Стасов, которому Петр как раз представлялся этим самым «грозным львом», упрекал Ге в том, что он выразил царя некоей «средней нотой», не соответствующей его натуре. Петр, по мнению Стасова, должен быть «либо формален и равнодушен, либо гневен и грозен до бешенства». Стасов как бы отказывается проникнуть в образ, созданный художником, потому что художник создал образ не таким, каким он представлялся Стасову.
Точно проник в замысел художника опять-таки Салтыков-Щедрин.
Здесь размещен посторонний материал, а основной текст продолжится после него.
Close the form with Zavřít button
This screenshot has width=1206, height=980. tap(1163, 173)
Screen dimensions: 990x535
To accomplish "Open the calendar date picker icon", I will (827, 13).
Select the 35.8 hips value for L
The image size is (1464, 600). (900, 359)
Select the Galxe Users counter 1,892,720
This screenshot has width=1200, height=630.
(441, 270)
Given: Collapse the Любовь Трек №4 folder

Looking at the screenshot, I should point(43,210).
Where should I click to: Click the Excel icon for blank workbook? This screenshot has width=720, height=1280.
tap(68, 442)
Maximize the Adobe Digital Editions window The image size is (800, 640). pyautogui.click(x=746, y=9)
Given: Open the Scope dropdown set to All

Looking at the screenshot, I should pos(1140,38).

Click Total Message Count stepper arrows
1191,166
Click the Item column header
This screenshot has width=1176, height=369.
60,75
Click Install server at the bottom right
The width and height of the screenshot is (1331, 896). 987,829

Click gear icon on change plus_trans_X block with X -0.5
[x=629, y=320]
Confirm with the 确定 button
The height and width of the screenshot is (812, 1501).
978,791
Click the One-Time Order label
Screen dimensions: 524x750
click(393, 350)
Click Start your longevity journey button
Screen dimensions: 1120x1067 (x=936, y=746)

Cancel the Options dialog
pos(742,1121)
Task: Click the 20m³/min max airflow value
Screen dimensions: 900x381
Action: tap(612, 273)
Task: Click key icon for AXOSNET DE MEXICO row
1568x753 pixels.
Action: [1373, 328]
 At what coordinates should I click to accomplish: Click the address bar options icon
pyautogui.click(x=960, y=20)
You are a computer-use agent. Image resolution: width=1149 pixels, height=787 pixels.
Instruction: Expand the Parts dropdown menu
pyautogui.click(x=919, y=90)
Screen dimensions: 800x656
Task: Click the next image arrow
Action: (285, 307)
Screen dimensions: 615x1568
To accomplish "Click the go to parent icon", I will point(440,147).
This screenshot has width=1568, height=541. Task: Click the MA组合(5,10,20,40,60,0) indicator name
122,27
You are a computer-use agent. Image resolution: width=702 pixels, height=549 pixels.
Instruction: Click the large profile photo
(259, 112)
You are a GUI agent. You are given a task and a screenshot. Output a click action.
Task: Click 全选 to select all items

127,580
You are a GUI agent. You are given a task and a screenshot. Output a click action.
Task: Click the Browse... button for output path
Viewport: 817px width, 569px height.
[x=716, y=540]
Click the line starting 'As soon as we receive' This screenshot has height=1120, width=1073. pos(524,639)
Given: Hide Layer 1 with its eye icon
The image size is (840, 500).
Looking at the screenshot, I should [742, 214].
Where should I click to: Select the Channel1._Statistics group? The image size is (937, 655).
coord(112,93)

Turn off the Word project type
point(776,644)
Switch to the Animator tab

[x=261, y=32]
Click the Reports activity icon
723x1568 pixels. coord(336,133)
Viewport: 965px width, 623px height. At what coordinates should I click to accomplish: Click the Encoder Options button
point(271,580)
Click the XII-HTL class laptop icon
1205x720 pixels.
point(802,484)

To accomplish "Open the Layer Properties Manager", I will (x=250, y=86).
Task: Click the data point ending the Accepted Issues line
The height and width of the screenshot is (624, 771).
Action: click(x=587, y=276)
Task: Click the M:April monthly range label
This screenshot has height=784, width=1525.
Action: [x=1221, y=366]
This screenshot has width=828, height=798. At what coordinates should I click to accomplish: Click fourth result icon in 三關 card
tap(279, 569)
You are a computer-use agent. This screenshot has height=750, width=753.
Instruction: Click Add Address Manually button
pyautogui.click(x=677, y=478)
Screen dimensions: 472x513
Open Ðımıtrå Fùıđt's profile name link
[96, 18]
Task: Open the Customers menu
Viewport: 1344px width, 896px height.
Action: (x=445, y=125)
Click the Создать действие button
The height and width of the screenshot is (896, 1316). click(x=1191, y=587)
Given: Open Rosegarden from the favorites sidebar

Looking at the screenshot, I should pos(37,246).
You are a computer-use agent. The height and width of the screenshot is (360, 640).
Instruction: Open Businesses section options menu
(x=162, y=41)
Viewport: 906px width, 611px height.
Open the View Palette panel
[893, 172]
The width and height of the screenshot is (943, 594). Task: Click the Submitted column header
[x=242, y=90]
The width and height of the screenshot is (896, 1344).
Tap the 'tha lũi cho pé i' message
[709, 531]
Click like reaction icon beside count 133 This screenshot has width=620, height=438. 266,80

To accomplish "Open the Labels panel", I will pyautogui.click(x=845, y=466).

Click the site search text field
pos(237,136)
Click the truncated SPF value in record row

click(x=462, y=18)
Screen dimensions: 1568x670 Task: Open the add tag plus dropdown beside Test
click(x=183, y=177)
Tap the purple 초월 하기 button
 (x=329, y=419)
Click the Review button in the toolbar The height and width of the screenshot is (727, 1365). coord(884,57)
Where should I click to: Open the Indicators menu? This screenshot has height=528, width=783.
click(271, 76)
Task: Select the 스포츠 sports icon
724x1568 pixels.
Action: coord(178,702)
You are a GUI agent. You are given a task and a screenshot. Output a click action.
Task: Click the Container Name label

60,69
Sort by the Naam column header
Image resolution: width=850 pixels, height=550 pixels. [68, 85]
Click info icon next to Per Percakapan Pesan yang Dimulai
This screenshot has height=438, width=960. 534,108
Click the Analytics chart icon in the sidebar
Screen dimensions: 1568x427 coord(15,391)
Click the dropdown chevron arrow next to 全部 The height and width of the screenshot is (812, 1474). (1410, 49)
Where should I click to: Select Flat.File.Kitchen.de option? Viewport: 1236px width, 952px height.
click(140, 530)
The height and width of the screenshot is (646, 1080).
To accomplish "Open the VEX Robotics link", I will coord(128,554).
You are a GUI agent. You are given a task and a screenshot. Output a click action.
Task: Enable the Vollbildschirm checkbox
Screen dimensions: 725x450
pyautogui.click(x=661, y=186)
В «Петре и Алексее» он увидел великую «тайну искусства», которая в том и состоит, «чтобы драма была ясна сама по себе, чтобы она сама в себе находила достаточное содержание, независимо от внешних ухищрений художника, от опрокинутых столов, сломанных стульев, разбросанных бумаг и т. д. А г. Ге именно тем и выделяется из массы собратий по исторической живописи, что он очень отчетливо отличает внешние, крикливые выражения драмы от внутреннего ее содержания и, пользуясь первыми лишь с самою строгою умеренностью, сосредоточивает всю свою художественную зоркость на последнем».